Rádio Eldorado/Estadão - Reforma tributária, agro positivo, mas exige gestão já!

Publicado em 02/02/2026

Divulgação
Adriana Bandeira de Mello, diretora da Anefac e da Tax & Women

Reforma tributária começou e no agronegócio muita atenção é solicitada pelas lideranças, pela Confederação Nacional da Agricultura, pelo Senar, pelas federações, na administração e eu conversei com a Dra. Adriana Bandeira de Mello, diretora de uma organização de mulheres tributárias, Tax & Women e diretora da Anefac – Associação Nacional de Executivos de Finanças, Administração e Contabilidade.

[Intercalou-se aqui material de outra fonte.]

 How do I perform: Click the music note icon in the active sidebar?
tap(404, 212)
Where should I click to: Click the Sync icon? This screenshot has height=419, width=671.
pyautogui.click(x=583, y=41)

Perguntei a ela quais são os cuidados essenciais para o agronegócio na Reforma Tributária e ela me respondeu que: “O que acontece é que a reforma tributária, como todos sabem, traz dois tributos novos sobre o consumo, que é o IBS e a CBS. O IBS é um tributo que vai substituir o antigo ICMS e a CBS é um tributo que vai substituir o PIS/Cofins. Mas isso significa que o paradigma tributário das transações de consumo do produtor rural foi literalmente alterado e começa pelo fato de a grande maioria dos produtores rurais que são pessoas físicas no Brasil até o ano passado não eram contribuintes de PIS/Cofins. Eles estavam muito acostumados apenas com o ICMS.Com a reforma tributária todos os contribuintes pessoa física, a princípio, passam a ser contribuintes da CBS também em substituição a PIS/Cofins e precisam se adaptar porque eles não eram acostumados. Agora o que acontece? Ainda que pequenos produtores rurais tenham opção de não serem contribuintes eles vão ter de fazer conta e ver se é melhor exercer essa opção ou se é melhor para ele virar contribuinte porque no regime da não cumulatividade ampla também os pequenos produtores terão que verificar os valores dos créditos que eles passam para os adquirentes dos seus produtos quando as operações forem tributadas. As exportações continuam imunes, é verdade, mas todo o regime de benefícios que existia no âmbito do ICMS e do PIS/Cofins com saídas de diferimentos, suspensão, alíquota zero, tudo isso sofreu imensas modificações. As reduções tributárias, os benefícios são diferentes e muitas vezes eles foram reduzidos em determinadas operações podem acarretar uma tributação maior, principalmente pela CBS para os produtores rurais pessoa física. Então é importante que eles se adaptem e é importante porque todas essas pessoas físicas terão de ser inscritas no CNPJ, não necessariamente eles vão ser obrigados a constituir uma pessoa jurídica, mas para recolher o IBS e o CBS, se eles forem considerados contribuintes eles vão precisar se inscrever no CNPJ e cumprir com as obrigações acessórias do imposto. É importante eles entenderem que apesar deles acharem que eles não são contribuintes esse ano porque é o ano teste, a lei determina que o IBS e CBS só são isentos durante o ano teste para quem cumprir as obrigações acessórias e se adaptar ao novo imposto”.

Ou seja, não basta saber plantar, agora é fundamental contabilizar! A visão geral reforma tributária para o agro é positiva, mas exige muito cuidado e administração.

José Luiz Tejon para a Eldorado/Estadão.